**QUOTED PASSAGE**
■ ■ ■ ■ ■ ■ ■
In August 2017, L'Oréal dismissed Munroe Bergdorf, a mixed-race transgender model, after she responded to the Unite the Right rally in Charlottesville, Virginia, by stating in a Facebook post: "Honestly I don't have the energy to talk about the racial violence of white people any more. Yes ALL white people"; the post was also quoted as saying that "[white people's] existence, privilege and success as a race is built on the backs, blood and death of people of colour", "racism isn't learned, it's inherited and ... passed down through privilege" and that "white people" ought to "begin to admit that their race is the most violent and oppressive force of nature on Earth". Shortly after terminating Bergdorf, L'Oréal released a statement claiming its commitment to "[support] diversity and tolerance towards all people irrespective of their race, background, gender and religion" and had terminated its partnership with Bergdorf because her comments were "at odds with those values".

=== Amber Heard ===
In 2018, L'Oréal Paris hired Amber Heard as a Global Ambassador, also giving a special tribute to her. In 2020, after a tape leaked of Heard admitting to having hit her ex-husband Johnny Depp in retaliation to his abuse, several petitions were filed requesting L'Oreal to fire her. As of June 2021, L'Oreal continued to include Heard among a team of "ambassadors" that also includes Kate Winslet, Jane Fonda, Elle Fanning, and French singer-songwriter Yseult. Heard was being sued in a defamation trial by Depp in which he accused her of defamation for identifying herself as a victim of domestic abuse (without naming Depp).
■ ■ ■ ■ ■ ■ ■
**QUESTIONS TO ANSWER**
**a)** In the passage about L'Oréal, what role did L'Oréal Paris hire Amber Heard for in 2018?
**b)** Write the next part of the passage about L'Oréal, picking up after its last sentence.

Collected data
■ ■ ■ ■ ■ ■ ■
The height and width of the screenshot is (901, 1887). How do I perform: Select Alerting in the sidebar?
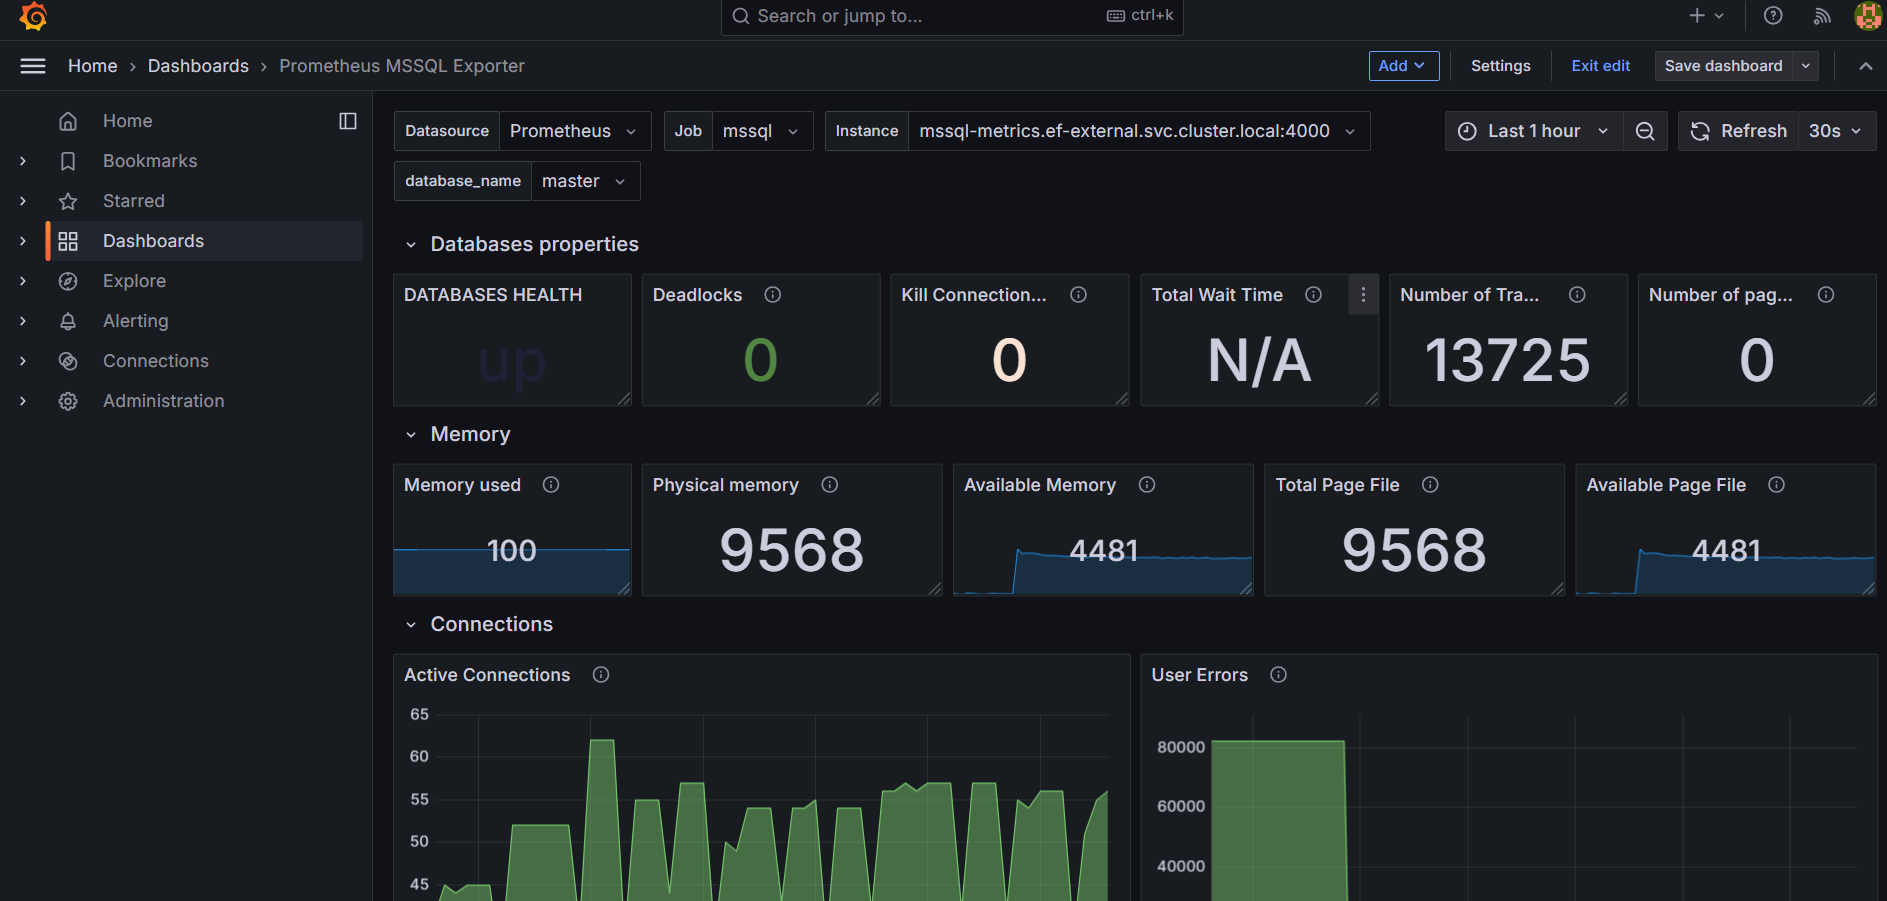(x=135, y=321)
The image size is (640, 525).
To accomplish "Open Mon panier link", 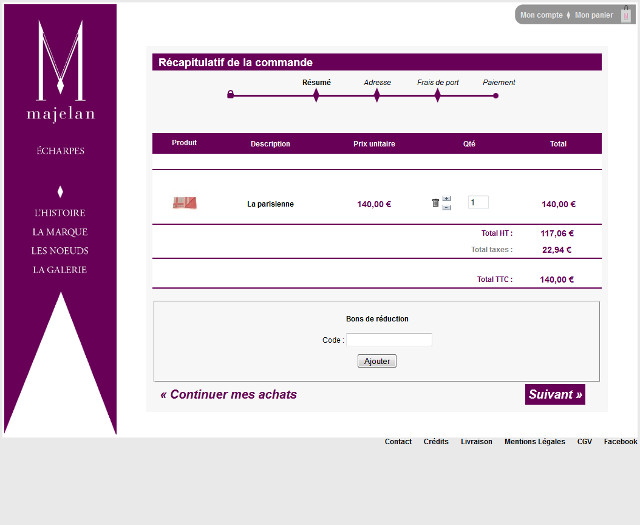I will click(594, 15).
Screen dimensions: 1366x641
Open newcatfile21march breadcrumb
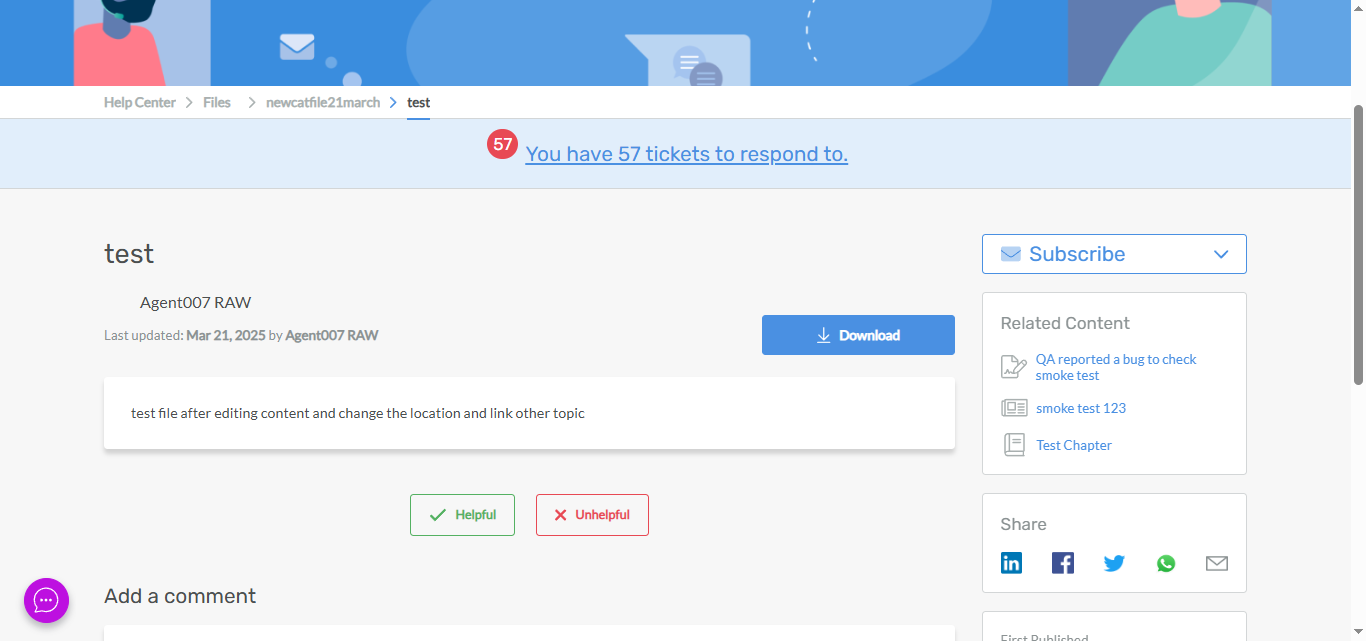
■ ■ ■ ■ ■ ■ ■
**YOUR WRITTEN ANSWERS**
**a)** Global Ambassador.

**b)**
=== Child labour ===
In May 2024, a BBC World Service documentary titled "Perfume's Dark Secret" uncovered widespread child labor in Egypt's jasmine fields, an essential source for fragrances used by major beauty brands, including L'Oréal. The investigation exposed that children, some as young as five years old, were engaged in the physically demanding task of picking jasmine flowers. These children worked under grueling conditions, often beginning their shifts at 3 a.m. and working in high temperatures. The documentary highlighted the poverty these children faced, with some earning as little as $1 per day, far below a living wage.

The BBC's findings sparked global concern over labor practices in the perfume industry, particularly regarding the exploitation of children in rural areas of Egypt. The country's jasmine flowers are a key ingredient in high-end perfumes produced by companies like L'Oréal, leading to questions about the ethical sourcing of raw materials in the beauty and fragrance sector. Despite claims by L'Oréal and other luxury brands of strict monitoring systems, the documentary suggested that these children had been overlooked by current auditing processes and that insufficient measures were in place to protect workers from exploitation.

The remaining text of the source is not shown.